Apple just quietly put out a new AI coding tool called DiffuCode-7B-cpGRPO on Hugging Face. This model is pretty cool because it can write code in a different way than usual, and it works just as well as other top coding AIs out there.
Apple AI Model
Here’s the thing – most AI models that write code do it the same way people read: left to right, top to bottom. That’s because these AI systems work by taking your question, figuring out the first word of the answer, then going back and reading your question plus that first word to figure out the second word, and they keep doing this over and over.
But Apple’s new model can actually write code out of order, which is pretty innovative and could make coding faster and more flexible.
LLM also has a setting called “Temperature” that controls the randomness of the output. After predicting the next token, the model assigns probabilities to all possible options.
A lower temperature means that the most likely token is more likely to be chosen, while a higher temperature gives the model more freedom to choose less likely tokens.
Another option is the Diffusion model, which is commonly used for image models. In short, the model starts with a blurry, noisy image and iteratively removes the noise while taking into account the user’s needs, gradually guiding it to an image closer to the user’s request.

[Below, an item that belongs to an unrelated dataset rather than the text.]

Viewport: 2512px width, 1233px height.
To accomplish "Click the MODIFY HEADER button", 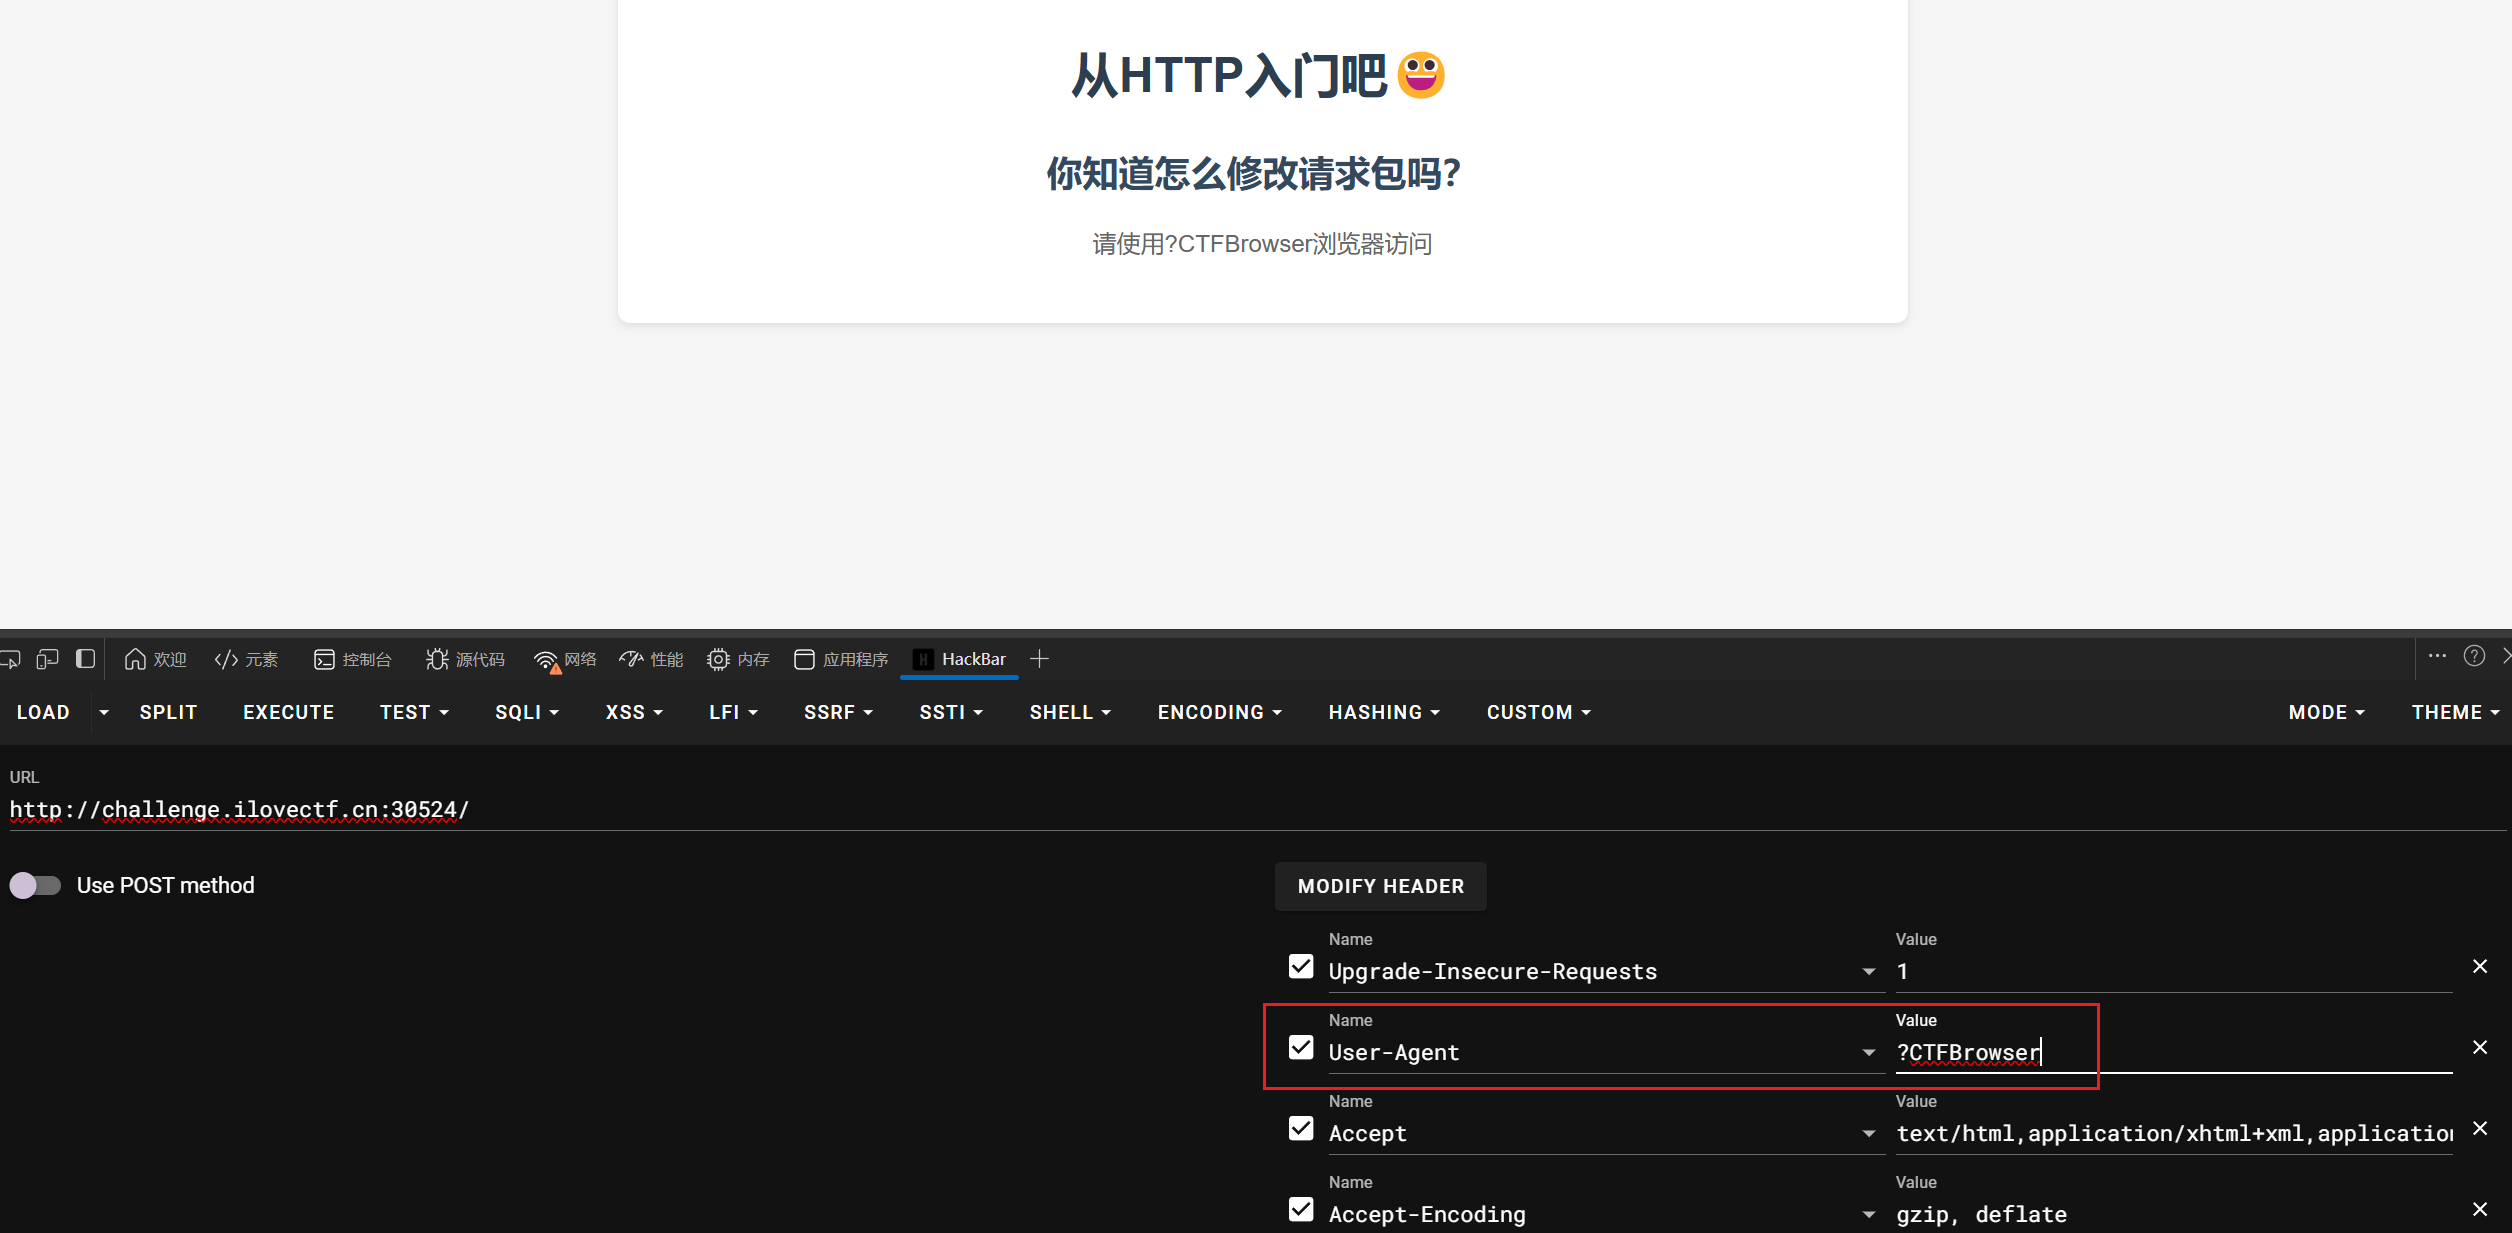I will click(x=1380, y=886).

The model released by Apple is called DiffuCode-7B-cpGRPO, and it is based on a paper published last month titled “DiffuCoder: Understanding and Improving Masked Diffusion Models for Code Generation.”
The paper describes a code generation model that adopts a diffusion-first strategy, but with one special feature: when the sampling temperature increases from the default 0.2 to 1.2, DiffuCoder becomes more flexible in the order of generating tokens, thus getting rid of the strict left-to-right constraint.
Built on top of an open-source LLM by Alibaba
More interestingly, Apple’s model is built on top of Qwen2.5‑7B, an open-source foundation model from Alibaba. Alibaba first fine-tuned that model for better code generation (as Qwen2.5‑Coder‑7B), then Apple took it and made its own adjustments.
They turned it into a new model with a diffusion-based decoder, as described in the DiffuCoder paper, and then adjusted it again to better follow instructions. Once that was done, they trained yet another version of it using more than 20,000 carefully picked coding examples.

In the mainstream programming benchmark, DiffuCode-7B-cpGRPO maintains the principle of not strictly relying on the left-to-right generation method when generating code, and its test score is improved by 4.4% compared with the mainstream diffusion-based programming model.